Another example of economic diversification cited by GAO is the territory’s 2016 Workforce Innovation and Opportunity Act Unified Plan, which targets the development of five industries: fisheries and agriculture, telecommunication and information technology, manufacturing, visitors, and handicrafts.

“The plan notes that American Samoa is experiencing emigration of workers to the United States, countered in part by immigration of tuna cannery and fishery workers from neighboring islands to American Samoa,” GAO tells Congress. “The plan cites low wages as a reason that highly skilled members of the labor force leave the territory.”

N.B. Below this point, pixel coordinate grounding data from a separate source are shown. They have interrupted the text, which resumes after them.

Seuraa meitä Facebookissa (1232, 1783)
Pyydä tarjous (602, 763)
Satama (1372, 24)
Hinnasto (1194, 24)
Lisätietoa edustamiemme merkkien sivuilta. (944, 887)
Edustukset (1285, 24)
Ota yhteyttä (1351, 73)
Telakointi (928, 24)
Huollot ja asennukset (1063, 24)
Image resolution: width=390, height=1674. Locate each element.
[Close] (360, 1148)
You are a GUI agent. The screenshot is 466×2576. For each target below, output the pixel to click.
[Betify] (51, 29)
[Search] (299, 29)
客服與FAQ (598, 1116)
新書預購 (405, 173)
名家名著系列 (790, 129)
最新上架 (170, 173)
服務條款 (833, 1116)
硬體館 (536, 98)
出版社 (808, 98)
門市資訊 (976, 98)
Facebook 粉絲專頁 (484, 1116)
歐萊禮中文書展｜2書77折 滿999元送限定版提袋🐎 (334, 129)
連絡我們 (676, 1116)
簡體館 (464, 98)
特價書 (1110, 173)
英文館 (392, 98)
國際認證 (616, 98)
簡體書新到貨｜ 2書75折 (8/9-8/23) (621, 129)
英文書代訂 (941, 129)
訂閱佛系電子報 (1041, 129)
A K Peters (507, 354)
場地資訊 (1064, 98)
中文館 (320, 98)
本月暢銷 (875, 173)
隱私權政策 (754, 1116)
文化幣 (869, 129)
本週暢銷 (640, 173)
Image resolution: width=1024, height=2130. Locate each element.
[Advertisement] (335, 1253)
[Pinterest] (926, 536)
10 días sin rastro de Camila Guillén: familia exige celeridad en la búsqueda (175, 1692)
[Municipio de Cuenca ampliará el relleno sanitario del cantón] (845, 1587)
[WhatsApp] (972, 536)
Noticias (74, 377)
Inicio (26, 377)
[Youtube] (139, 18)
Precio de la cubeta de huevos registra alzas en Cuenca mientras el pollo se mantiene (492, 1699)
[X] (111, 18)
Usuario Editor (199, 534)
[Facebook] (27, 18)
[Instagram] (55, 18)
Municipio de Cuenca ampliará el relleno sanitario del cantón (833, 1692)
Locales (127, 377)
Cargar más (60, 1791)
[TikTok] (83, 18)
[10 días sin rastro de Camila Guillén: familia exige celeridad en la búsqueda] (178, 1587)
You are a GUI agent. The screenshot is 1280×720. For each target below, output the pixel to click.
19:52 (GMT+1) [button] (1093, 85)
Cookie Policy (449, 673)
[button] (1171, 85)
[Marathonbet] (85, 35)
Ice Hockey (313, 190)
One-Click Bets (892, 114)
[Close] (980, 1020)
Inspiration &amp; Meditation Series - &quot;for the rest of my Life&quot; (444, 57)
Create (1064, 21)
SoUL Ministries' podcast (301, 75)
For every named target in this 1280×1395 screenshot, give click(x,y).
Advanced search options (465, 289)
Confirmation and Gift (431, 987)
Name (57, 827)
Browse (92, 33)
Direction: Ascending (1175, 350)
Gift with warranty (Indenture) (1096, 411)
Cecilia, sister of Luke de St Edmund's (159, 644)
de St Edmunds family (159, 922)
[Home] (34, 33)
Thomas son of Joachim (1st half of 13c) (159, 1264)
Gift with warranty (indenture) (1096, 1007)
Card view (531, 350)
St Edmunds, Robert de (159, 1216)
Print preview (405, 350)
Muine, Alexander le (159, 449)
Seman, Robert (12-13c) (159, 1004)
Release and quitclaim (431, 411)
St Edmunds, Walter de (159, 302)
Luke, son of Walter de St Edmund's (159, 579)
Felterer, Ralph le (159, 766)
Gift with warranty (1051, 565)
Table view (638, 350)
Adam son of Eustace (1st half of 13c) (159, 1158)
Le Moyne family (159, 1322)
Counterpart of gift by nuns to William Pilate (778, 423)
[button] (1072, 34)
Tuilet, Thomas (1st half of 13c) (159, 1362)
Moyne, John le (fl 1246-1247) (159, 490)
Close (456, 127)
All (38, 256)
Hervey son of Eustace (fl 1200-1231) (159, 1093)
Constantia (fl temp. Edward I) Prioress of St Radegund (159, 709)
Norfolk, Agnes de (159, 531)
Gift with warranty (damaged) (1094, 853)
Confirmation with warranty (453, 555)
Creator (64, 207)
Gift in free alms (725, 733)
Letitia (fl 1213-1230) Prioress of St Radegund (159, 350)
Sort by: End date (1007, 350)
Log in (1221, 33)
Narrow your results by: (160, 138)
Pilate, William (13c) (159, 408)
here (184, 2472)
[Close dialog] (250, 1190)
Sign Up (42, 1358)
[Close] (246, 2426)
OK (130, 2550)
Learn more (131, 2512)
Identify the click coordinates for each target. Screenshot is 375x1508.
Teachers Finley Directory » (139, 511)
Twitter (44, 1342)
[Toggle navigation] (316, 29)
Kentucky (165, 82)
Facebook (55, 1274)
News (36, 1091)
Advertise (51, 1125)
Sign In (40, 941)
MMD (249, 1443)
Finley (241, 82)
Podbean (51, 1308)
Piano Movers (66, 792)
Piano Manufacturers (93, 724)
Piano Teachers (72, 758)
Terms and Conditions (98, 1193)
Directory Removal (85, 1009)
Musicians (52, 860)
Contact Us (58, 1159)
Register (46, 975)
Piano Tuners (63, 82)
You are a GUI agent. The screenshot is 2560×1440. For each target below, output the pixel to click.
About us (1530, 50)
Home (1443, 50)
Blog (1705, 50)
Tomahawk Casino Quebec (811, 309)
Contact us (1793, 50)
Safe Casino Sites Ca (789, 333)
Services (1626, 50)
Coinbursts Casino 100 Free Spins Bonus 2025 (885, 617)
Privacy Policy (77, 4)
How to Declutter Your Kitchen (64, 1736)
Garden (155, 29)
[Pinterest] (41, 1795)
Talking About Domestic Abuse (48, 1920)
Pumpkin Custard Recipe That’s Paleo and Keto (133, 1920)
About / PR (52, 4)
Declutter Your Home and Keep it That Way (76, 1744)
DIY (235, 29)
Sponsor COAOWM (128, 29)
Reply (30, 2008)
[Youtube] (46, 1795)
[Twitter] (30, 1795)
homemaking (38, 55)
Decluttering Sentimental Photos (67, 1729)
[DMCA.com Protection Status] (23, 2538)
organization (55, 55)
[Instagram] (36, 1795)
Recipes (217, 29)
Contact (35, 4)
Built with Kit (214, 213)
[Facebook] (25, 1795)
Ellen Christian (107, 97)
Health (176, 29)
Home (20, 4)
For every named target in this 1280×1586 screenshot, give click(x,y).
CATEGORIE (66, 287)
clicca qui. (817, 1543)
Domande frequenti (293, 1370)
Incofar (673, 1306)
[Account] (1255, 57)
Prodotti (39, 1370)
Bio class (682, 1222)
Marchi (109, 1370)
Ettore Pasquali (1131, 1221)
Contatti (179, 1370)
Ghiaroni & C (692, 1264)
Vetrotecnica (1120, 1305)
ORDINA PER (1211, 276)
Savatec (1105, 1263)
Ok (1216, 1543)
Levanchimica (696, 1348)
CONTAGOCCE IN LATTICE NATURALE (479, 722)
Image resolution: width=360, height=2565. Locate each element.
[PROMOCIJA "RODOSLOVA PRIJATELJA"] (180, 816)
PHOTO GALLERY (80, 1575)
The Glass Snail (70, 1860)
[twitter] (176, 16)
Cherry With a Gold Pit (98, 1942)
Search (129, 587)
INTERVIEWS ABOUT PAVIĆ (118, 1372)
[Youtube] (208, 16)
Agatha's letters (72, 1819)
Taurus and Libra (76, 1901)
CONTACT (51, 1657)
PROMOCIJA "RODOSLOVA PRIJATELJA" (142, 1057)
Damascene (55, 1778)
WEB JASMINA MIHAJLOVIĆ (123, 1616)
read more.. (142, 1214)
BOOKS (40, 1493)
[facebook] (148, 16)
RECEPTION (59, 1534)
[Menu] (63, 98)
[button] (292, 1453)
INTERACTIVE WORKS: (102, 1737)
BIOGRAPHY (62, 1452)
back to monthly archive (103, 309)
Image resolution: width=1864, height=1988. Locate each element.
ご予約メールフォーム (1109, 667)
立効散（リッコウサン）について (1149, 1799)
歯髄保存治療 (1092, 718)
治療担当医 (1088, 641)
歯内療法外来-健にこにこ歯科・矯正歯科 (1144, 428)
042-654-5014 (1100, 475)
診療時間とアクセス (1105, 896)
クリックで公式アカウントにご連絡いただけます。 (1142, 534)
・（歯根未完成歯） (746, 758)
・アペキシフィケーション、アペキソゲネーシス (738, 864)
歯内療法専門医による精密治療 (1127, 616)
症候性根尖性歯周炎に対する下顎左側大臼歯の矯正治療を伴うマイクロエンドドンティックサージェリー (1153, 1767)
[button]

GAO also says that ASG, the territory’s largest employer, continues to report concerns about the economic impact of the scheduled minimum wage increases. For example in 2014, ASG stted that the territory’s economic base is narrow and fragile, supported primarily by the American Samoa government and the tuna industry, which is subject to global market forces outside the government’s control.

The government also stated that tethering American Samoa’s minimum wage to the federal minimum wage is misguided because median income and per capita GDP are significantly lower in the territory than in the 50 U.S. states.

In 2014, the governor’s office urged against future minimum wage increases, calling the scheduled 2015 increase a “prescription for total economic ruin.”

American Samoa government officials subsequently commented that the reduction in currently scheduled minimum wage increases from $0.50 to $0.40 was helpful but that a more meaningful solution based on local conditions is needed.

GAO notes that ASG’s economic plan for fiscal years 2014 to 2017 states that the application of the federal minimum wage in the territory is “inappropriate and counterproductive to sustainable economic development.”